To do —
In the records below, find the line that contains "is (1288, 950)." and the line that contains "Click the empty". Set down exactly those lines and every line between them, and nothing more.

--- Data for this exercise ---

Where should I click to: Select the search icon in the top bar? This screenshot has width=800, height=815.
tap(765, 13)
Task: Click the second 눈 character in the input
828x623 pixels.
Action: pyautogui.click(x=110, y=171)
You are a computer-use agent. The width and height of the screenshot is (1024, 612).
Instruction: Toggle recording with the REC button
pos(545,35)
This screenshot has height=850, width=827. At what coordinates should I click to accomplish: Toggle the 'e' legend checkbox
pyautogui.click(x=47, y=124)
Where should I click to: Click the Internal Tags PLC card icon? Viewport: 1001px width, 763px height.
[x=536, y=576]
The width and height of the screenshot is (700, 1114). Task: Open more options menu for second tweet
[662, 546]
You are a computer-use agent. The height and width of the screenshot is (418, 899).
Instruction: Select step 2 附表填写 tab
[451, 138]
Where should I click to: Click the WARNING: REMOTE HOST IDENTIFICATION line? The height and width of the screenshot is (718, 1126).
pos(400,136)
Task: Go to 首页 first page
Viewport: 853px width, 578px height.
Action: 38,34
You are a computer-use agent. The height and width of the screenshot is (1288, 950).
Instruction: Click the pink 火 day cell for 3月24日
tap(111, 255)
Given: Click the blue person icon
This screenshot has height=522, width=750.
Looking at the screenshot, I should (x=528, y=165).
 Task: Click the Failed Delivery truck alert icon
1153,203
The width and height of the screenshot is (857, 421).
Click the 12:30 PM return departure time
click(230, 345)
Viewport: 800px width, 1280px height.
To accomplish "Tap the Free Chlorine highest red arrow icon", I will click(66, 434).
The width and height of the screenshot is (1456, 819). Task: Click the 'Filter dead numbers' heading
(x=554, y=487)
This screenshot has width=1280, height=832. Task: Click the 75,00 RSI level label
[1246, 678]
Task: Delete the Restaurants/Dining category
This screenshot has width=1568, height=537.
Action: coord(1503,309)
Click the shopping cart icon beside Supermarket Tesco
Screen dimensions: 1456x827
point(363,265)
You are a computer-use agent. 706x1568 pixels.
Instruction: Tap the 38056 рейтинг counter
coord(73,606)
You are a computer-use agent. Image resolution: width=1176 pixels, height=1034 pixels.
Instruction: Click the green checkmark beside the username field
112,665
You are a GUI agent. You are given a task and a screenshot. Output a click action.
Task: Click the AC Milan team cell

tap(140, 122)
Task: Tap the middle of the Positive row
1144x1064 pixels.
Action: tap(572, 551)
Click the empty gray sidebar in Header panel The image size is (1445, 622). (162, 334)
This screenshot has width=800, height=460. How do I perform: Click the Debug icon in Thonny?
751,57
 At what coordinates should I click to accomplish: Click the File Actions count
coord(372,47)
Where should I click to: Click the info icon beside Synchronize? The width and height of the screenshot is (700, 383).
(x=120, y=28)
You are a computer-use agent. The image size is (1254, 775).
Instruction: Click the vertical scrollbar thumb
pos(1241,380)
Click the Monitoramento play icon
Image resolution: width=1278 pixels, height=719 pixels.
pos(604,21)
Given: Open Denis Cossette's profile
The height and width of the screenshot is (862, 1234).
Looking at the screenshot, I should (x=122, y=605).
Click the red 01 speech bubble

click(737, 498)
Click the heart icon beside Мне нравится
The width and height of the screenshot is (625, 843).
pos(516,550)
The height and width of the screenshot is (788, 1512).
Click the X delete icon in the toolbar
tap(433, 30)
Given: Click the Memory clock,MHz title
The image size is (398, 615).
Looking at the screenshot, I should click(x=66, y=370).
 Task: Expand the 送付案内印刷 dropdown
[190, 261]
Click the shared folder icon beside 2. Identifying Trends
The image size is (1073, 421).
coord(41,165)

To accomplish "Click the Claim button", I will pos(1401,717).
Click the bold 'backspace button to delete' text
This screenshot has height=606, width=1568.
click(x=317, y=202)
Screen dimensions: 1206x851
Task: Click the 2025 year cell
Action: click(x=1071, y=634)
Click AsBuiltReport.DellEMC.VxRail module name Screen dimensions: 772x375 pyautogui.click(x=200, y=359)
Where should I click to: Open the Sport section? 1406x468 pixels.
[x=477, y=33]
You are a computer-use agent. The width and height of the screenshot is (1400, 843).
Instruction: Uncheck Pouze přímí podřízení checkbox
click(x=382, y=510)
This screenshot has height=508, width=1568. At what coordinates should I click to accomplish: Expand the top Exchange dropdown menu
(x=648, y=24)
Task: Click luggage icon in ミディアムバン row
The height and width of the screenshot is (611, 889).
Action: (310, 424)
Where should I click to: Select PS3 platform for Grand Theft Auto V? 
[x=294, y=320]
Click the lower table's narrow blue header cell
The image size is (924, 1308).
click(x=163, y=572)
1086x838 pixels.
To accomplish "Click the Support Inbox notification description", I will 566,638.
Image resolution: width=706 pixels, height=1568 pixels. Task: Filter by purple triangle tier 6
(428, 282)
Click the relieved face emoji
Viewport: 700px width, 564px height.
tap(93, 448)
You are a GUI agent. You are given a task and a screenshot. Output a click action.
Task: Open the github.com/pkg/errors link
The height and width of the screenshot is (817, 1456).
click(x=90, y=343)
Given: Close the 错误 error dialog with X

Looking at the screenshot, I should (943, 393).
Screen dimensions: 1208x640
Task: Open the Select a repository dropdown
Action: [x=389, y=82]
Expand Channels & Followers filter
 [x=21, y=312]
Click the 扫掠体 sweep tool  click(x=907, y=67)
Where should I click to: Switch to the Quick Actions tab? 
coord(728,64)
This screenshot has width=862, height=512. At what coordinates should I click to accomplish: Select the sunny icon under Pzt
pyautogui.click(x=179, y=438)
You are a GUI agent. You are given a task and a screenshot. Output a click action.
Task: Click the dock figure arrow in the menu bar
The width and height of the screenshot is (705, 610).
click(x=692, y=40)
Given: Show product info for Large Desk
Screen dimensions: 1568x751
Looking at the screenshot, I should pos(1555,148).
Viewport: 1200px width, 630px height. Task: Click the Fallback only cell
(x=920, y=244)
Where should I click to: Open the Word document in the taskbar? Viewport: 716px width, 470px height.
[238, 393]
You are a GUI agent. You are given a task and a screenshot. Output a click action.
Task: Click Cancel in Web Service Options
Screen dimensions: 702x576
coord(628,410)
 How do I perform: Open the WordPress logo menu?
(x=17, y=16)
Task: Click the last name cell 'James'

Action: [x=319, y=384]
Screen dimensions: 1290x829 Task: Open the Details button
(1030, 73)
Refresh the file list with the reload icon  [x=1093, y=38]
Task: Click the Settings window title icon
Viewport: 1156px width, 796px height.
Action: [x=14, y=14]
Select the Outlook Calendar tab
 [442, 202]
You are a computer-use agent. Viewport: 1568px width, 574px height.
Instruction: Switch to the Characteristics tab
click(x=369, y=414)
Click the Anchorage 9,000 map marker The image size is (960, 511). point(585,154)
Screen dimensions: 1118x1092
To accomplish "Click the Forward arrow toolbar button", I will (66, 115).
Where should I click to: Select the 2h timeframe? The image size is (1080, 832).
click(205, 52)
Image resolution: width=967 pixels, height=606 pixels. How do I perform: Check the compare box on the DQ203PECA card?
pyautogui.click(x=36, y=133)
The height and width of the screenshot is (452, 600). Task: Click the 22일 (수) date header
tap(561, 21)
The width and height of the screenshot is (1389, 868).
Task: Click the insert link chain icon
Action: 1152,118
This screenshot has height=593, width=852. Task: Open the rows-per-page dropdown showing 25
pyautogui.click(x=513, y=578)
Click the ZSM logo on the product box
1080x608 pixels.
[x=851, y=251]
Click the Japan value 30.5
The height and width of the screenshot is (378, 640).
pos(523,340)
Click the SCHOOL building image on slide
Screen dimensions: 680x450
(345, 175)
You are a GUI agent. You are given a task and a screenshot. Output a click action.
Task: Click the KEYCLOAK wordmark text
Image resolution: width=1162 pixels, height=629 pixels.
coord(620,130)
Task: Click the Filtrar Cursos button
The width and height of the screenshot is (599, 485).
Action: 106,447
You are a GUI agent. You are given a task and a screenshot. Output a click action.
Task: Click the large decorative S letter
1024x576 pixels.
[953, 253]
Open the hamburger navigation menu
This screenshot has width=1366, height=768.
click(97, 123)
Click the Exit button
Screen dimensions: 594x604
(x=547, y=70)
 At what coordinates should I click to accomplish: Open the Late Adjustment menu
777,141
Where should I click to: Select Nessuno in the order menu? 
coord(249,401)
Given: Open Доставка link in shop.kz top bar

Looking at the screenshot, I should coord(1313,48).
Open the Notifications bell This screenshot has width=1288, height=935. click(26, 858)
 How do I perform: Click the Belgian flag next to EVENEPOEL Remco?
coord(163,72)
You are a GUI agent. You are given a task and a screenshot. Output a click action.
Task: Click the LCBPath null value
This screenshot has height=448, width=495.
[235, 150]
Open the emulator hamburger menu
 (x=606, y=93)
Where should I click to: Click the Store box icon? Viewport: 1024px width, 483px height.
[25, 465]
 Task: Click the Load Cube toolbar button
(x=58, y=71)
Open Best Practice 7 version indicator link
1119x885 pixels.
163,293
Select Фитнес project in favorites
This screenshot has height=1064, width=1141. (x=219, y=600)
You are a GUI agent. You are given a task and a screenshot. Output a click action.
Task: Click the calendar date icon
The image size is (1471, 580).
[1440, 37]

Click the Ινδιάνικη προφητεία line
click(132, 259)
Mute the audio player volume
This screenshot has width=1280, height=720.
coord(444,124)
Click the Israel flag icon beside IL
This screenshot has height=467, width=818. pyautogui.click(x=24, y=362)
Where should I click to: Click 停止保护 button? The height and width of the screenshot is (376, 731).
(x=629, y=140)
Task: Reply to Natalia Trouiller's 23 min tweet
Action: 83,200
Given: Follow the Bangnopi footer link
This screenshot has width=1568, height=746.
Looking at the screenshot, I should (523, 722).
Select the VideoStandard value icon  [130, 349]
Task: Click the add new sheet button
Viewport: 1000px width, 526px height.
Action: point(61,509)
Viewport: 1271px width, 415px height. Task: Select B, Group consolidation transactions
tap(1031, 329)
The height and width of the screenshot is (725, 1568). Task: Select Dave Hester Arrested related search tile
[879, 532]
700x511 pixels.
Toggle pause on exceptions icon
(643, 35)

---

Answer below —
You are a computer-use agent. The height and width of the screenshot is (1288, 950).
Instruction: Click the pink 火 day cell for 3月24日
tap(111, 255)
Given: Click the blue person icon
This screenshot has height=522, width=750.
Looking at the screenshot, I should (x=528, y=165).
 Task: Click the Failed Delivery truck alert icon
1153,203
The width and height of the screenshot is (857, 421).
Click the 12:30 PM return departure time
click(230, 345)
Viewport: 800px width, 1280px height.
To accomplish "Tap the Free Chlorine highest red arrow icon", I will click(66, 434).
The width and height of the screenshot is (1456, 819). Task: Click the 'Filter dead numbers' heading
(x=554, y=487)
This screenshot has width=1280, height=832. Task: Click the 75,00 RSI level label
[1246, 678]
Task: Delete the Restaurants/Dining category
This screenshot has width=1568, height=537.
Action: coord(1503,309)
Click the shopping cart icon beside Supermarket Tesco
Screen dimensions: 1456x827
point(363,265)
You are a computer-use agent. 706x1568 pixels.
Instruction: Tap the 38056 рейтинг counter
coord(73,606)
You are a computer-use agent. Image resolution: width=1176 pixels, height=1034 pixels.
Instruction: Click the green checkmark beside the username field
112,665
You are a GUI agent. You are given a task and a screenshot. Output a click action.
Task: Click the AC Milan team cell

tap(140, 122)
Task: Tap the middle of the Positive row
1144x1064 pixels.
Action: tap(572, 551)
Click the empty gray sidebar in Header panel The image size is (1445, 622). (162, 334)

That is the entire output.